* **INFORMATION GIVEN**:
----

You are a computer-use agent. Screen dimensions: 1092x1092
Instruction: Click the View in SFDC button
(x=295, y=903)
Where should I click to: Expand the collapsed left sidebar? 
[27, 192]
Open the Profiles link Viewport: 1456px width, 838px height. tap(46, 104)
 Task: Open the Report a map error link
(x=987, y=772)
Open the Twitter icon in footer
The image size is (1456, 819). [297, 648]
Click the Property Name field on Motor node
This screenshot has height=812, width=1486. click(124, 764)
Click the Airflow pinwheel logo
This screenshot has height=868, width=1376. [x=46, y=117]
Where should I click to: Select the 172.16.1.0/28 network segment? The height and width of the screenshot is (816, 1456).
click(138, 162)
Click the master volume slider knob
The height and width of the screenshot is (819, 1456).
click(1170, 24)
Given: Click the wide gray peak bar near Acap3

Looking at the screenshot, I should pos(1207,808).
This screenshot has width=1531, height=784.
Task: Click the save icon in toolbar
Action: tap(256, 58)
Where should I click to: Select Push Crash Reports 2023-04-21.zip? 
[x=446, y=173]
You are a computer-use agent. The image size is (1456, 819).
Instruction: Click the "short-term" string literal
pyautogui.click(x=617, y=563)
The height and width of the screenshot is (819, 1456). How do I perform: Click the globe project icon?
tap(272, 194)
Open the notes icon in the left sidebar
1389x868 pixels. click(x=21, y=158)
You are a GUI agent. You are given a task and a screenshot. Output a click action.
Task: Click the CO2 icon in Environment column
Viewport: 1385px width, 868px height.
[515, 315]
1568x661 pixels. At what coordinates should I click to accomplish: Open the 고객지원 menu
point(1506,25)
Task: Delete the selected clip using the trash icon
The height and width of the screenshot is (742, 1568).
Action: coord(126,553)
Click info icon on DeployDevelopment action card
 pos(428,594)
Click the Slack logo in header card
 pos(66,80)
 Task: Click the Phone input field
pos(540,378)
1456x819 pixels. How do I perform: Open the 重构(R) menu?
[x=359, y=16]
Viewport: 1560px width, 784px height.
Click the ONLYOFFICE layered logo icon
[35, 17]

----

* **TASK REQUIREMENTS**: An exact copy of every record is what the answer must contain.

* **ANSWER SPACE**:
You are a computer-use agent. Screen dimensions: 1092x1092
Instruction: Click the View in SFDC button
(x=295, y=903)
Where should I click to: Expand the collapsed left sidebar? 
[27, 192]
Open the Profiles link Viewport: 1456px width, 838px height. tap(46, 104)
 Task: Open the Report a map error link
(x=987, y=772)
Open the Twitter icon in footer
The image size is (1456, 819). [297, 648]
Click the Property Name field on Motor node
This screenshot has height=812, width=1486. click(124, 764)
Click the Airflow pinwheel logo
This screenshot has height=868, width=1376. [x=46, y=117]
Where should I click to: Select the 172.16.1.0/28 network segment? The height and width of the screenshot is (816, 1456).
click(138, 162)
Click the master volume slider knob
The height and width of the screenshot is (819, 1456).
click(1170, 24)
Given: Click the wide gray peak bar near Acap3

Looking at the screenshot, I should pos(1207,808).
This screenshot has width=1531, height=784.
Task: Click the save icon in toolbar
Action: tap(256, 58)
Where should I click to: Select Push Crash Reports 2023-04-21.zip? 
[x=446, y=173]
You are a computer-use agent. The image size is (1456, 819).
Instruction: Click the "short-term" string literal
pyautogui.click(x=617, y=563)
The height and width of the screenshot is (819, 1456). How do I perform: Click the globe project icon?
tap(272, 194)
Open the notes icon in the left sidebar
1389x868 pixels. click(x=21, y=158)
You are a GUI agent. You are given a task and a screenshot. Output a click action.
Task: Click the CO2 icon in Environment column
Viewport: 1385px width, 868px height.
[515, 315]
1568x661 pixels. At what coordinates should I click to accomplish: Open the 고객지원 menu
point(1506,25)
Task: Delete the selected clip using the trash icon
The height and width of the screenshot is (742, 1568).
Action: coord(126,553)
Click info icon on DeployDevelopment action card
 pos(428,594)
Click the Slack logo in header card
 pos(66,80)
 Task: Click the Phone input field
pos(540,378)
1456x819 pixels. How do I perform: Open the 重构(R) menu?
[x=359, y=16]
Viewport: 1560px width, 784px height.
Click the ONLYOFFICE layered logo icon
[35, 17]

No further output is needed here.